**SOURCE TEXT:**
Generation Unlimited is a multi-sector partnership which aims to see more than 30 million young Kenyans in education, training or employment by 2030. As part of promoting young people’s creativity, GenU runs an annual youth challenge – now called imaGen Ventures – which targets youth groups with innovative ideas. This includes boot camps, where participants gain business skills, and seed funding for the winning teams to implement their ideas.

The Youth Agency Marketplace (Yoma), meanwhile, is a digital marketplace that helps young people boost their employability by completing personalised online training courses, taking part in challenges and community activities, and connecting with potential employers. As they complete tasks, they are rewarded with digital tokens that can be swapped for goods or services, and their successes are recorded on a digital CV, that they can share with potential employers.

“Yoma is a bit like a LinkedIn for young people,” says UNICEF Kenya Technology for Development Officer Brian Keya Elahalwa. “Youth account for 60 percent of all unemployed people in Africa. Yoma and GenU respond to this by opening up opportunities for all young people, not just the better off. The platform offers pathways from learning to earning that build young people’s skills and connect them to jobs or entrepreneurship opportunities.”

**WORK INSTRUCTIONS:**
From the passage on Generation Unlimited and Yoma, extract the words starting with "The Youth Agency" and going on through "share with potential employers.", copied exactly.

**DATASET EXCERPT:**
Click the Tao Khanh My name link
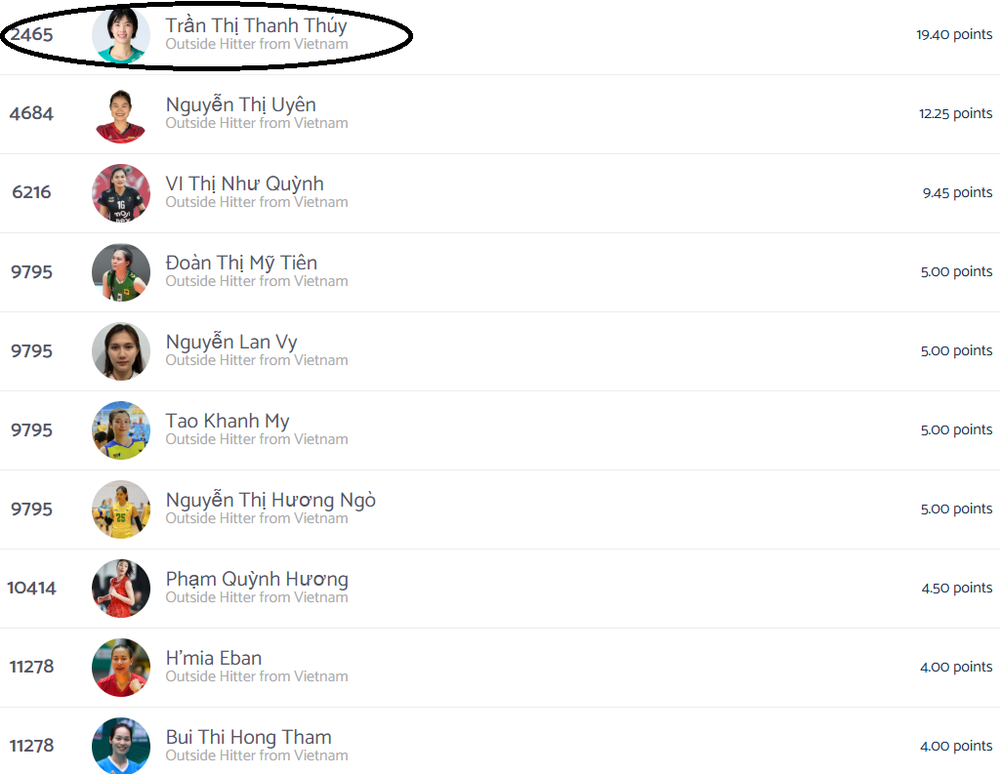The image size is (1000, 774). [x=228, y=421]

**ANSWER TO THIS TASK:**
The Youth Agency Marketplace (Yoma), meanwhile, is a digital marketplace that helps young people boost their employability by completing personalised online training courses, taking part in challenges and community activities, and connecting with potential employers. As they complete tasks, they are rewarded with digital tokens that can be swapped for goods or services, and their successes are recorded on a digital CV, that they can share with potential employers.